Increasing bone stock with allograft healing increases the survival of the stem. For Biezen [2], 6% of the zones had resorption, 34% with cortical healing, and 50% with trabecular remodelling. For Kärrlhom [13], 83% of the cases had trabecular remodelling or cortical healing in at least one zone of Gruen. Meding et al. [18] had some form of graft healing in 94% of the cases. In our patients, we found some form of graft healing in 80% of the patients, with no differences among the three zones. We found a relation (P<0.05) between graft resorption and revision.

Complications

We found complications in 15/54 of the cases (27.78%). We did not find any postoperative deep infection, but one (1.9%) haematogenous deep infection. Periprosthetic fracture is the most relevant complication [9, 10], rating from 50 to 4.4% intraoperatively and from 1.8 to 20% postoperatively. We had 14.8% intraoperative fractures. We, along with others, advise the use of prophylactic wiring of the femur before impacting the graft [6].

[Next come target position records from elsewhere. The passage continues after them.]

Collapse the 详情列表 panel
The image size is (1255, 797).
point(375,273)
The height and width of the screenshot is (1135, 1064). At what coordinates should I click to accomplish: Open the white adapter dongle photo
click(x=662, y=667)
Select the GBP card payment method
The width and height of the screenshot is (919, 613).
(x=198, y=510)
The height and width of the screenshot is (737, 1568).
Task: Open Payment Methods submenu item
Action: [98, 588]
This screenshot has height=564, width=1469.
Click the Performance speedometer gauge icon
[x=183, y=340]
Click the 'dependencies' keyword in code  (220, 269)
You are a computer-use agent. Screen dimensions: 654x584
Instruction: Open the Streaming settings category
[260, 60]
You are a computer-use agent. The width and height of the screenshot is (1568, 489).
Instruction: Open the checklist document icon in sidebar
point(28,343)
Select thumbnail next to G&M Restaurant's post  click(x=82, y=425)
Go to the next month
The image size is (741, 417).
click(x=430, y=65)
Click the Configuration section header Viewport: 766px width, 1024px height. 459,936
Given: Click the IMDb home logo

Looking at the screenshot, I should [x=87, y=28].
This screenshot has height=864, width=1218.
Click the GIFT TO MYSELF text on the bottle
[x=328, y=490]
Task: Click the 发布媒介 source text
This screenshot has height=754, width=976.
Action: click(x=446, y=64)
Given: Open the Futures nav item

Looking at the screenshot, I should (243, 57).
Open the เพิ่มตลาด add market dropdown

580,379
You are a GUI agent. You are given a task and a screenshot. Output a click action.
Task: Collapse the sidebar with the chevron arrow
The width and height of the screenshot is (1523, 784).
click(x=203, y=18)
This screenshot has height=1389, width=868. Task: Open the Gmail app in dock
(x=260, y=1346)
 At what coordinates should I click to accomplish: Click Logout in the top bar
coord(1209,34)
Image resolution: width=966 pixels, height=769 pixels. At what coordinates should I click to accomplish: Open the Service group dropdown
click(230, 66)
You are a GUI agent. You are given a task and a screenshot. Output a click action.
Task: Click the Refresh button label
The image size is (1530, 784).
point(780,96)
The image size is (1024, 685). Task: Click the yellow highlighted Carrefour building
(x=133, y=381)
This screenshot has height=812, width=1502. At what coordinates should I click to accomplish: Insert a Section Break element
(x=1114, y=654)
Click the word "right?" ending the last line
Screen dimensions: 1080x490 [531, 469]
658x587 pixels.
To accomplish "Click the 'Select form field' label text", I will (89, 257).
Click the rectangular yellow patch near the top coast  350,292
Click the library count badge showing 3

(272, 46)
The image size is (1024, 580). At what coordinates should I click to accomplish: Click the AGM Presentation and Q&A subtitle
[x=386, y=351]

We had successful results in 75.93% (41/54), but if we only include patients that did not need further revisions, the rate would increase to 83.3% (45/54) (this includes four cases that were loosened but asymptomatic). All cases that were loosened had errors in alignment of the stem, and we only had one case that was loosened and well aligned. Kaplan-Meyer survival curves were not calculated because the group of patients was homogeneous and stable during the period studied. Knowing this, we can say that the accumulated probability of not having a loosened stem is similar to having a successful outcome.

Future considerations

We have demonstrated the possibility of using non-cemented stems as a variation to the Ling technique. Although little has been published [20], we have begun a prospective trial group using this variation. A theoretical problem we anticipate will be the difficulty to asses primary stability.